- _TASK INSTRUCTIONS_
Wherever a line holds the word "agent", copy that line from the data.

- _INFORMATION SUPPLIED_
====

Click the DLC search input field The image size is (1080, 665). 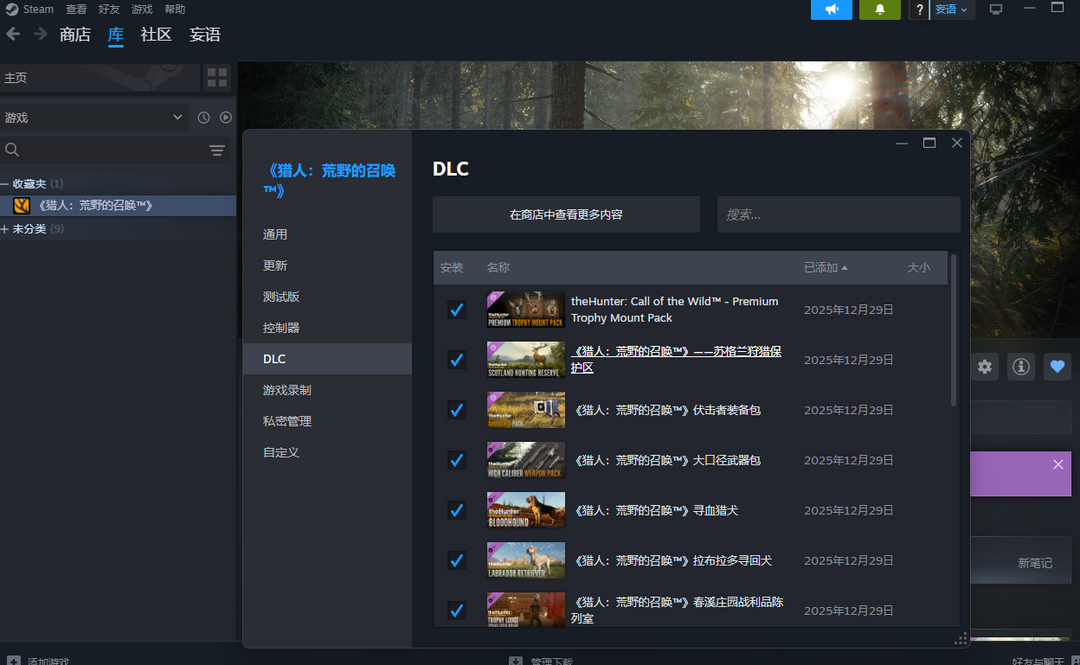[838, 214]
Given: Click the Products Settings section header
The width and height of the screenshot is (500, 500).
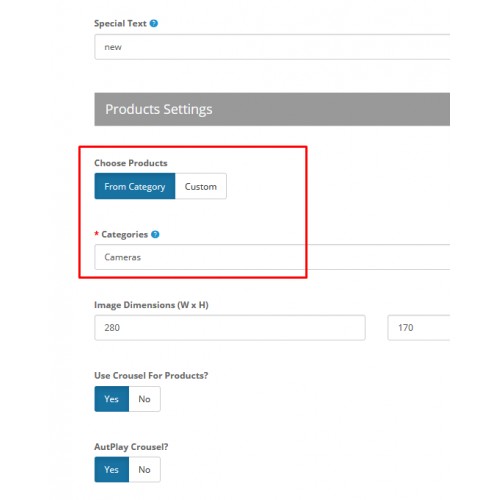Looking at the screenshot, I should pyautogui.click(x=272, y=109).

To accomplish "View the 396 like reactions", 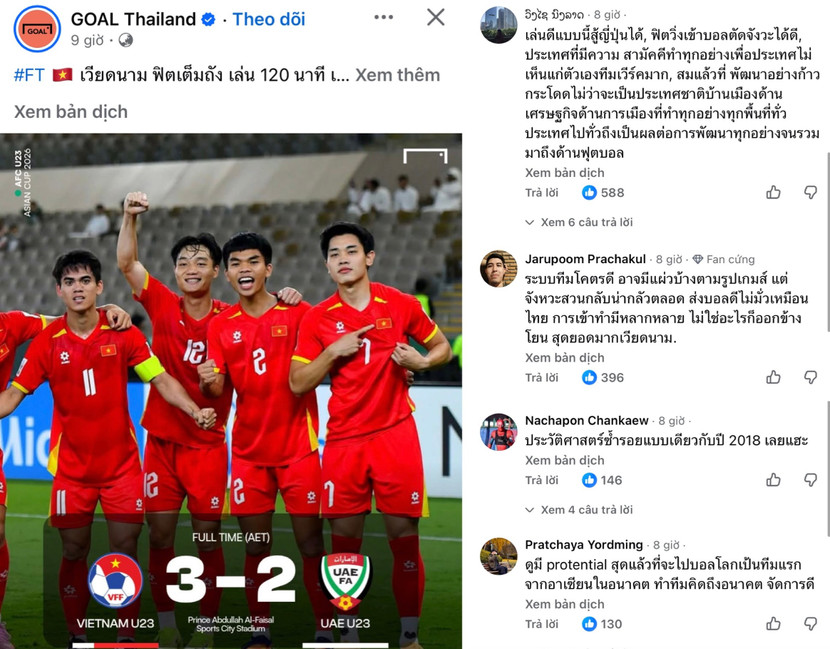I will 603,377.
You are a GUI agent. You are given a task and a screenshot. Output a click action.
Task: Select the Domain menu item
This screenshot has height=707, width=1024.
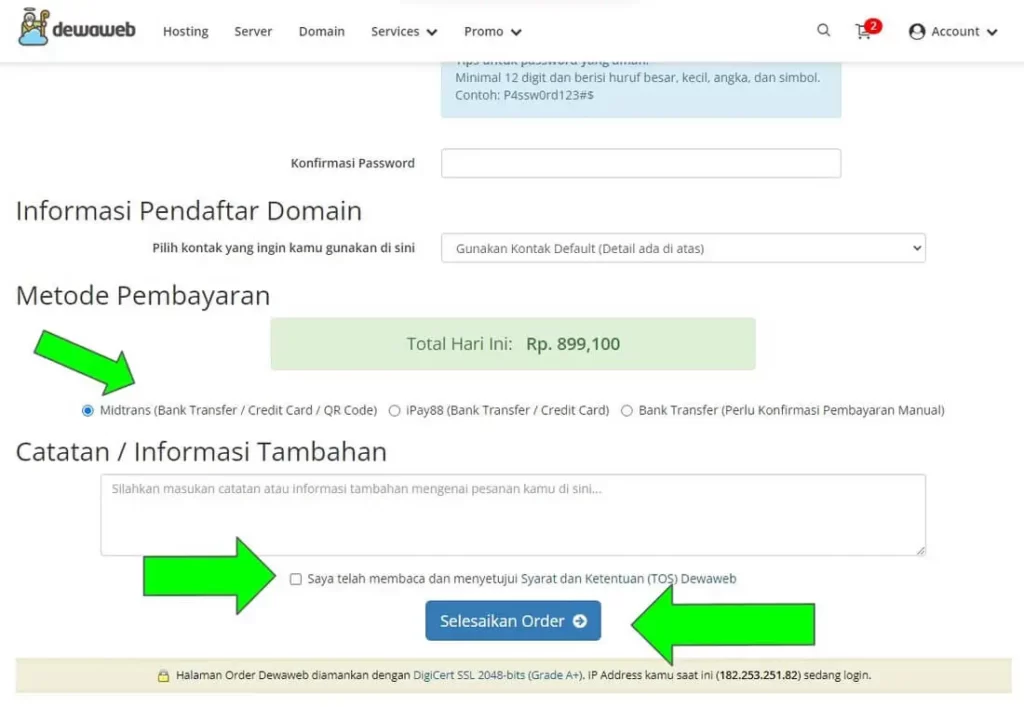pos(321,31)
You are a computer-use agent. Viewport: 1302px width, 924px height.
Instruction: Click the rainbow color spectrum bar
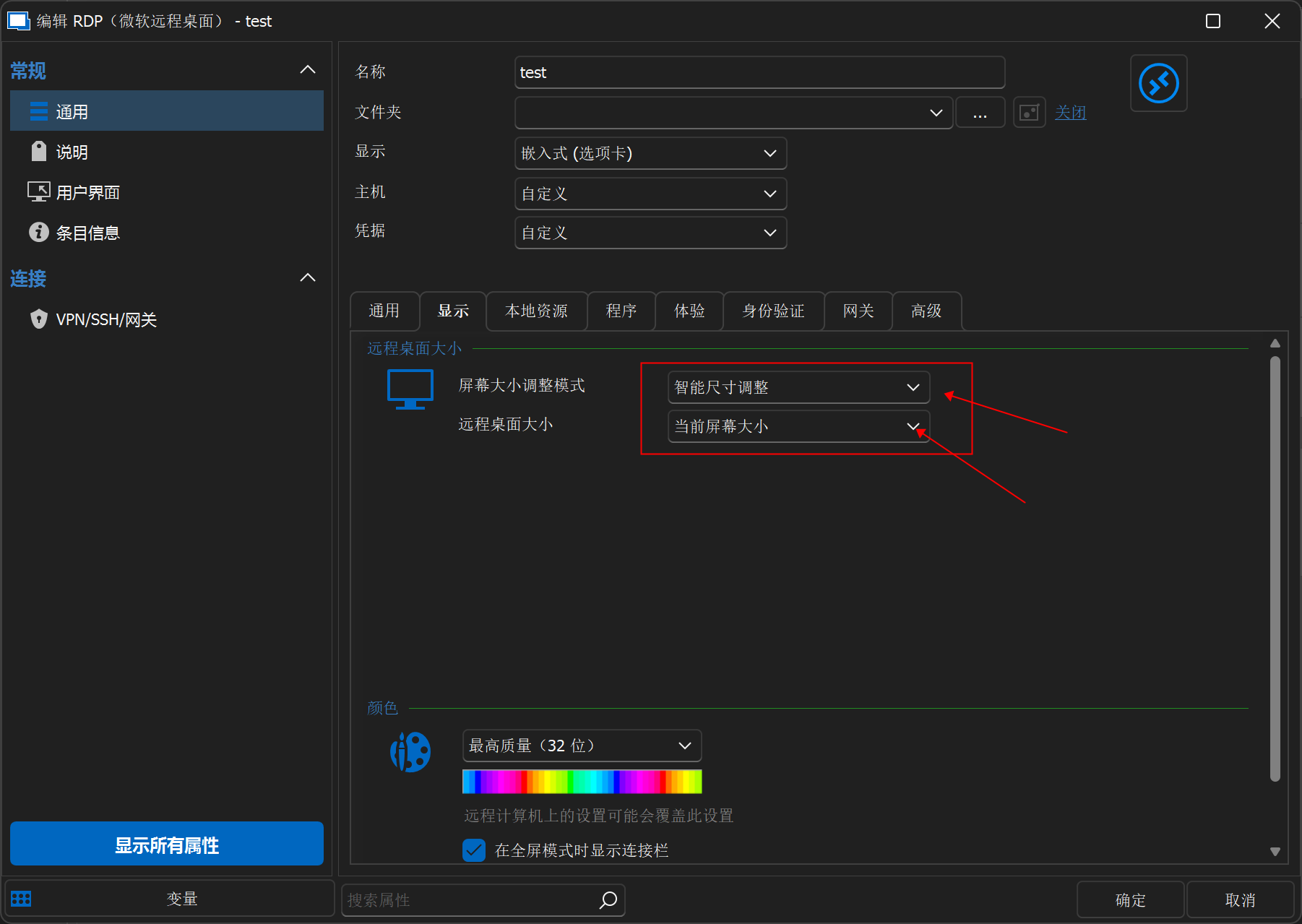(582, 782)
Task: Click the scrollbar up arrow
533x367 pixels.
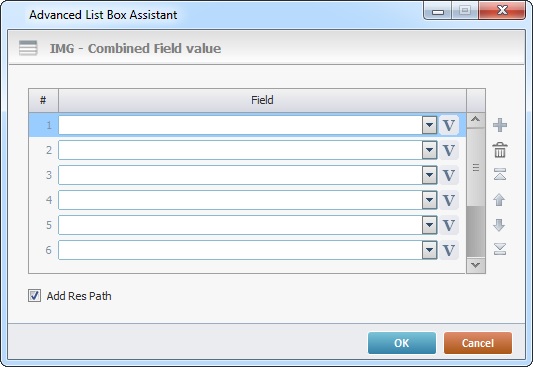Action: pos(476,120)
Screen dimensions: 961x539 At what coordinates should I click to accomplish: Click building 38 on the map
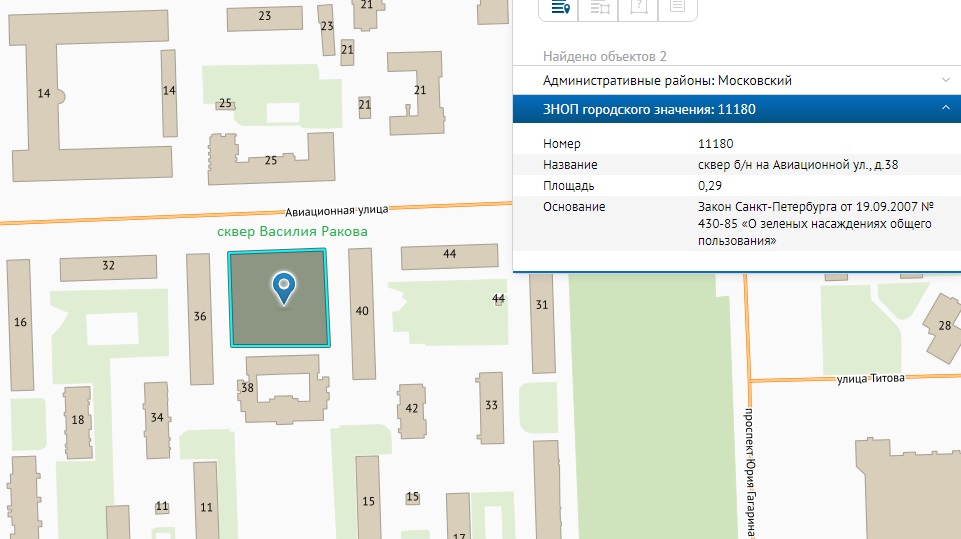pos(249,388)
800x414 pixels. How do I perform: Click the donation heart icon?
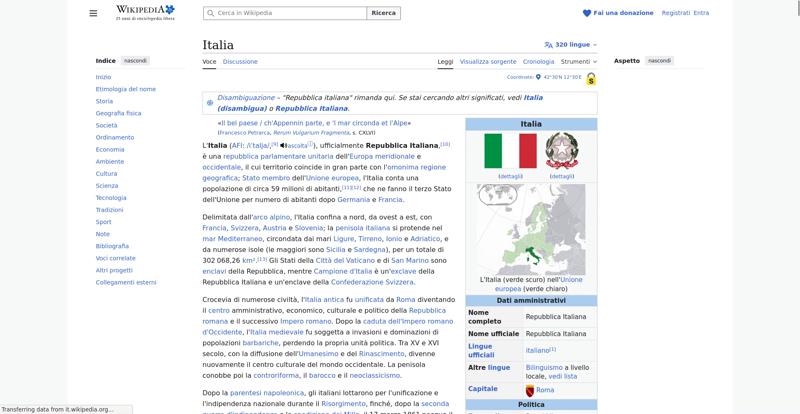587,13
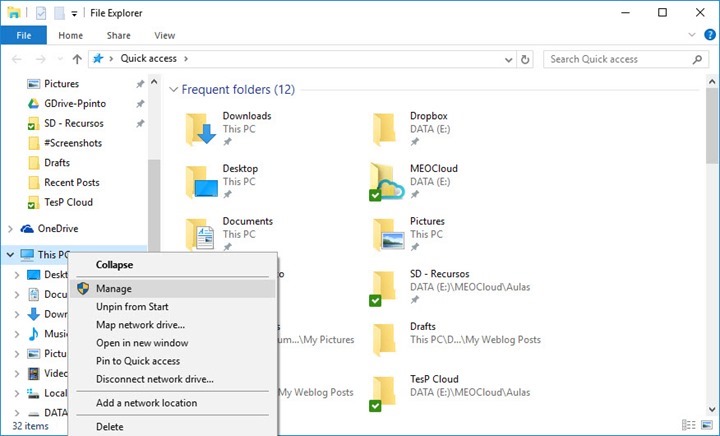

====

- _ANSWER SECTION_
You are a GUI agent. You are given a task and a screenshot. Output a click action.
You are a computer-use agent. Viewport: 1302px width, 924px height.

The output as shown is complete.